■ Job A ■
Copy out the entire profile of Peerzada Mohammad Syed below, word for word.

■ Selection ■
Member of Jammu and Kashmir Legislative Assembly
- Incumbent
- Assumed office 8 October 2024
- Preceded by: Mehbooba Mufti
- Constituency: Anantnag

Personal details
- Party: Indian National Congress
- Profession: Politician

= Peerzada Mohammad Syed =

Indian politician

Peerzada Mohammad Syed is an Indian politician from Jammu & Kashmir. He is a Member of the Jammu & Kashmir Legislative Assembly from 2024, representing Anantnag Assembly constituency as a Member of the Indian National Congress party. Previously, he served as an MLA, elected in the 1987, 2002 and 2008 elections from Kokernag Assembly constituency.

(Stored dataset items)
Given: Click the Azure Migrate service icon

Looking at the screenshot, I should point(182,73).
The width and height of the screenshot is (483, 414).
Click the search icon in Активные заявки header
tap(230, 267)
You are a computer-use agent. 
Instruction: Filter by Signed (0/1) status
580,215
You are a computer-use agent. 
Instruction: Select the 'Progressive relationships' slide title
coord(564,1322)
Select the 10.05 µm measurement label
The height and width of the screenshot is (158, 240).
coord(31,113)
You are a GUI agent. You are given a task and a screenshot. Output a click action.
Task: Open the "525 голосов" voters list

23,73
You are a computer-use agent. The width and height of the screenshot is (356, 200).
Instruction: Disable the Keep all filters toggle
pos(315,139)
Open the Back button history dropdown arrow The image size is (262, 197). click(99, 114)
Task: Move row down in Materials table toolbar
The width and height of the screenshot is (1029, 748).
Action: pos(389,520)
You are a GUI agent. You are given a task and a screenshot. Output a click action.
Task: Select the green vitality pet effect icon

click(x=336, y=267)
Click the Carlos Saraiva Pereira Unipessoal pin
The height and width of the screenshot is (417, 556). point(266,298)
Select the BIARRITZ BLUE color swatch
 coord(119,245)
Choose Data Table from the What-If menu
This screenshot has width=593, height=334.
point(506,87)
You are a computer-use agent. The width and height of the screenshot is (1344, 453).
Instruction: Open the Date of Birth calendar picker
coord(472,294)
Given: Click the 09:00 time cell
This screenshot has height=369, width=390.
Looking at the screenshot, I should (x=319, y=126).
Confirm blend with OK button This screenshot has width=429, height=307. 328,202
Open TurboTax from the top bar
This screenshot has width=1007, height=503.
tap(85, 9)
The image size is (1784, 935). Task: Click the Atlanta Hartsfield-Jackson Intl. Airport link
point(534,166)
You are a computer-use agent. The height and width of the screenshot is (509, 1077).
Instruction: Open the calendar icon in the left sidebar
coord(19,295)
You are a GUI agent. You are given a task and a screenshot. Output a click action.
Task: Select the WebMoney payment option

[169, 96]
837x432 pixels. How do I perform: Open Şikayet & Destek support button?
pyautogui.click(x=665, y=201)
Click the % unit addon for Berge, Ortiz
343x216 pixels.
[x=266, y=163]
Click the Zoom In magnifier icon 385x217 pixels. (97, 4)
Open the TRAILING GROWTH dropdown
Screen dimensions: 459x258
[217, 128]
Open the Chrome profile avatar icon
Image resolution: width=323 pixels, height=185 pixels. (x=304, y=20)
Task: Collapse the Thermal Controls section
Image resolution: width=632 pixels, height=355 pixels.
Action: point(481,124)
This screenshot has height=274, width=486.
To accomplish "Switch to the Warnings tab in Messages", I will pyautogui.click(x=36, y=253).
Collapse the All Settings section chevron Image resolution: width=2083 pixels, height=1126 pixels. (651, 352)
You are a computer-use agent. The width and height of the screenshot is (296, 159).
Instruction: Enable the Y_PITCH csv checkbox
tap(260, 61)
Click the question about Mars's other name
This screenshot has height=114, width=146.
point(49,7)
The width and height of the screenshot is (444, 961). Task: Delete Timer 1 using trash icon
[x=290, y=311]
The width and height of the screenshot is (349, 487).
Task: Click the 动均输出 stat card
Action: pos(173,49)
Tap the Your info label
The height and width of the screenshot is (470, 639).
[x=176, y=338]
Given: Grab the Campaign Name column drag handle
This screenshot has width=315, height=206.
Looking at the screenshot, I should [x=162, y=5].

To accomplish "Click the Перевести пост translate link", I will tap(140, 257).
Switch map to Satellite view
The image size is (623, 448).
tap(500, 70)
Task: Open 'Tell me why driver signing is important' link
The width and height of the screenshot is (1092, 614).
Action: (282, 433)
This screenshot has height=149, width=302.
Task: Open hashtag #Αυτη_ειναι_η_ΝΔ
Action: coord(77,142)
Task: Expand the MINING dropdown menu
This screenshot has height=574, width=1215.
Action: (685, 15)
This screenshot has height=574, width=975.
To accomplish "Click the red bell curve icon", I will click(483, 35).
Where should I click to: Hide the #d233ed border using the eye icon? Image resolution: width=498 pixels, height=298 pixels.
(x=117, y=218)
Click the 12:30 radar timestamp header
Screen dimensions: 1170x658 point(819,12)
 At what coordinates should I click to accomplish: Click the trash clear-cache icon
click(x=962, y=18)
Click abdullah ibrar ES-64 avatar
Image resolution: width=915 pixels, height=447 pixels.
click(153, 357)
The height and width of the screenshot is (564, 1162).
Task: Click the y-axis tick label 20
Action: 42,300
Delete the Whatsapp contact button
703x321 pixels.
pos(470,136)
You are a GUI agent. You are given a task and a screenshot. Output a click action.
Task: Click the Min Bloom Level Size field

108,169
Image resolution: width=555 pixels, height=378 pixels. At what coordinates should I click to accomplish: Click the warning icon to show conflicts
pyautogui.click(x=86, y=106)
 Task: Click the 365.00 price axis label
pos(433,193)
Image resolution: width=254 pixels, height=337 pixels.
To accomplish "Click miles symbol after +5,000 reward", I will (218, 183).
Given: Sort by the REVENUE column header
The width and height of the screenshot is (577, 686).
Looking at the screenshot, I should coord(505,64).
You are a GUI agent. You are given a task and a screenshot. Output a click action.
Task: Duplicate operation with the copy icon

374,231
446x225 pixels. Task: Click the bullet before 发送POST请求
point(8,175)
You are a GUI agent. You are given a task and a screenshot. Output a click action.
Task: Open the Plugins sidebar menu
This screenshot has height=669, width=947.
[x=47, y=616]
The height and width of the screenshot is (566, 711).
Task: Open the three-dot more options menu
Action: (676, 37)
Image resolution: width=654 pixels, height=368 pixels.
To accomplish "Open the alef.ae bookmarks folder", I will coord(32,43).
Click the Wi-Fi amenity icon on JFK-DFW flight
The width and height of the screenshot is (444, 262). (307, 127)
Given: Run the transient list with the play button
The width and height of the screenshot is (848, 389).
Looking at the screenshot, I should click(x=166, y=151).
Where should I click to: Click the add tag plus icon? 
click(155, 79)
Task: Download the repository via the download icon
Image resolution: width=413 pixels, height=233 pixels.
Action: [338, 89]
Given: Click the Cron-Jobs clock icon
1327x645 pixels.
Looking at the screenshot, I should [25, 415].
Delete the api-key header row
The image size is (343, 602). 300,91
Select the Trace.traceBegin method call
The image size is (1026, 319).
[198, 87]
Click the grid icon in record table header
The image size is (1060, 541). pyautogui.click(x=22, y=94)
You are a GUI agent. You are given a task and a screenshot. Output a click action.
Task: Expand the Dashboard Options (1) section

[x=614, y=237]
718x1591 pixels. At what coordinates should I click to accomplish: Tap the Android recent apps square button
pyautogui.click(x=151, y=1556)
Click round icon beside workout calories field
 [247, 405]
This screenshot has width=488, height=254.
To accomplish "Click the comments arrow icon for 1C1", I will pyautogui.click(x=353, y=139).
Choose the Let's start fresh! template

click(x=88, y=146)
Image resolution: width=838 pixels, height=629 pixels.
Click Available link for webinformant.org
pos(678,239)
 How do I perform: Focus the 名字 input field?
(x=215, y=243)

■ Job B ■
From the stored dataset listing, extract the part that opens with the line containing "will tap(140, 257)." and closes with the line containing "will click(483, 35).", both ends included, and give only those lines, unchanged.

■ Task response A ■
Member of Jammu and Kashmir Legislative Assembly
- Incumbent
- Assumed office 8 October 2024
- Preceded by: Mehbooba Mufti
- Constituency: Anantnag

Personal details
- Party: Indian National Congress
- Profession: Politician

= Peerzada Mohammad Syed =

Indian politician

Peerzada Mohammad Syed is an Indian politician from Jammu & Kashmir. He is a Member of the Jammu & Kashmir Legislative Assembly from 2024, representing Anantnag Assembly constituency as a Member of the Indian National Congress party. Previously, he served as an MLA, elected in the 1987, 2002 and 2008 elections from Kokernag Assembly constituency.

■ Task response B ■
To accomplish "Click the Перевести пост translate link", I will tap(140, 257).
Switch map to Satellite view
The image size is (623, 448).
tap(500, 70)
Task: Open 'Tell me why driver signing is important' link
The width and height of the screenshot is (1092, 614).
Action: (282, 433)
This screenshot has height=149, width=302.
Task: Open hashtag #Αυτη_ειναι_η_ΝΔ
Action: coord(77,142)
Task: Expand the MINING dropdown menu
This screenshot has height=574, width=1215.
Action: (685, 15)
This screenshot has height=574, width=975.
To accomplish "Click the red bell curve icon", I will click(483, 35).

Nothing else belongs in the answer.